The evidence in this case may be comprised in a few words. It appears, that a wedding being fixed for Easter Monday, a considerable number of negroes assembled; and, about 10 o'clock at night, a quarrel arose between mulatto Bob, the prisoner at the bar, and negro David, the deceased. For while, the parties fought with fists; and the prisoner was heard to exclaim 'Enough!' The affray, however, became general, and continued so for some time. When it was over, the prisoner went to a neighbouring pile of wood, and furnished himself with a club. He was advised not to use it, but he declared that he would, and entered the crowd with it in his hand. After remaining there about ten minutes, he left the crowd, without his club; and, again repairing to the wood-pile, took up an axe. Being, likewise, dissuaded from returning to the crowd with the axe, he said 'he would do it; and striking the instrument, with great passion, into the ground, 'swore, that he would split down any fellows that were saucy.' Accordingly, he mixed once more among the people; a struggle
was immediately heard about the axe; the prisoner then struck the deceased with it on the head; the deceased fell; and as he was attempting to rise, the prisoner gave him a second blow on the head with the sharp edge, which penetrated to the braim. After languishing three days, death was the consequence of this wound.
From these facts, we are to inquire, what crime the prisoner has committed? Murder, in the first degree, is the wilful, deliverate, and premeditated killing of another. [Footnote 2] There are various inferior kinds of homicide; but, on the present indictment, our attention is confined to a consideration of the highest, and most aggravated, description of the crime. Then, let us ask, did the prisoner wilfully kill the deceased? It is not pretended, that there was any accident in the case; and, therefore, the act must have been wilful. Was the killing deliberate and premeditated? or was it the effect of sudden passion, produced by a reasonable provocation? There had been a combat with fists; but this was over, when the prisoner, without any new provocation, first procured a club, and, losing that weapon, afterwards armed himself with an axe. It cannot surely be thought, that the original combat, was a sufficient provocation for the prisoner's taking the life of his antagonist. An assault and battery may, indeed, be resisted and repelled, by a battery more violent; but the life of a fellow creature must not be taken, unless in self-defence.

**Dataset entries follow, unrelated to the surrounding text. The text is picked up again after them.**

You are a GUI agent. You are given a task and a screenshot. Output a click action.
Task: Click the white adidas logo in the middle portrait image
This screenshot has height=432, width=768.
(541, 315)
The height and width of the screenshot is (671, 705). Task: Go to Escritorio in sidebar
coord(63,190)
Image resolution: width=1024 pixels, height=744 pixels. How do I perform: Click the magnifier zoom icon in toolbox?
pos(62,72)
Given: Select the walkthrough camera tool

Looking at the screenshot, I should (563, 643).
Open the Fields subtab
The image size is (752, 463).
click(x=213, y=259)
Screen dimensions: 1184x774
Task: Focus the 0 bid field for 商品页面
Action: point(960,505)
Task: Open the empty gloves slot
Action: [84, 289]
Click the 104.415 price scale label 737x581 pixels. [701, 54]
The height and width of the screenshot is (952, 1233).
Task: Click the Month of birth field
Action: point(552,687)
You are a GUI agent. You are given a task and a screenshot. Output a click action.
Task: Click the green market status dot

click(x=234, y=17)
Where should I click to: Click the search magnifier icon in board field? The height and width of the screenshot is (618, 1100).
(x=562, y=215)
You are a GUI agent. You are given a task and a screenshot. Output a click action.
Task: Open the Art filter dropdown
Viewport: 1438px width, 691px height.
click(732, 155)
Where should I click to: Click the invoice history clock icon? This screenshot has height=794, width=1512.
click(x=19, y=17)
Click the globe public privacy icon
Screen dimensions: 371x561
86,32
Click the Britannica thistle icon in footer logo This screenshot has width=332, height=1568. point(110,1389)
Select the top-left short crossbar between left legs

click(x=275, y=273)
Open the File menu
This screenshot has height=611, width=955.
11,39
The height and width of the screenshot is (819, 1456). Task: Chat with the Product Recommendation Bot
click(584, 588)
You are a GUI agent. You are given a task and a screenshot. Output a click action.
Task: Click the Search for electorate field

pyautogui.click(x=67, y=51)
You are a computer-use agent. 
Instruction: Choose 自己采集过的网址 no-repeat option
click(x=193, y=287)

It has been objected, however, that the amendment of our penal code, renders premeditation an indispensable ingredient, to constitute murder of the first degree. But still, it must be allowed, that the intention remains, as much as ever, the true criterion of crimes, in law, as well as in ethics; and the intention of the party can only be collected from his words and actions. In the present case, the prisoner declared, that he would split the skull of any fellows who should be saucy; and he actually killed the deceased in the way which he had menaced. But, let it be supposed, that a man, without uttering a word, should strike another on the head with an axe, it must, on every principle by which we can judge of human actions, be deemed a premeditated violence.
The construction which is now given to the act of assembly on this point, must decide, whether the law shall have a beneficial, or a pernicious, operation. Before the act was passed, the prisoner's offence would clearly have amounted to murder; all the circumstances, implying that malice, which is the gist of the definition of the crime at common law: and if he escapes with impunity, under an interpretation of the act, different from the one which we have delivered, a case can hardly occur to warrant a conviction for murder in the first degree.
Tenderness and mercy are amiable qualities of the mind; but if they are exercised and indulged beyond the controul of reason, and the limits of justice, for the sake of individuals, the peace, order, and happiness of society, will inevitably be impaired and endangered. As lar as respects the prisoner, I lament the tendency of these observations; but as far as respects the public, I have felt it a sacred duty to submit them to your consideration.
Footnote 1 During the trial the counsel for the prisoner offered a negro slave as a witness in his favour; but, the attorney-general objecting to his competency, he was rejected, without argument: and it was said by M'KEAN, Chief Justice, That it was a settled point at common law, that a slave could not be a witness, because of the unbounded influence of his master over him; which was, at least, equal to duress: that the act of assembly was in aid of the common law, not to change its principles: and that it would be difficult to administer an oath to a slave, for want of knowing any religion he professed.
Footnote 2 See Penn. Laws, 3 vol. 599, 600. s. 2 Dall. edit.
Footnote 3 This indictment was tried at Easton, on the 21st of June 1795, before M'KEAN, Chief Justice, and SMITH, Justice.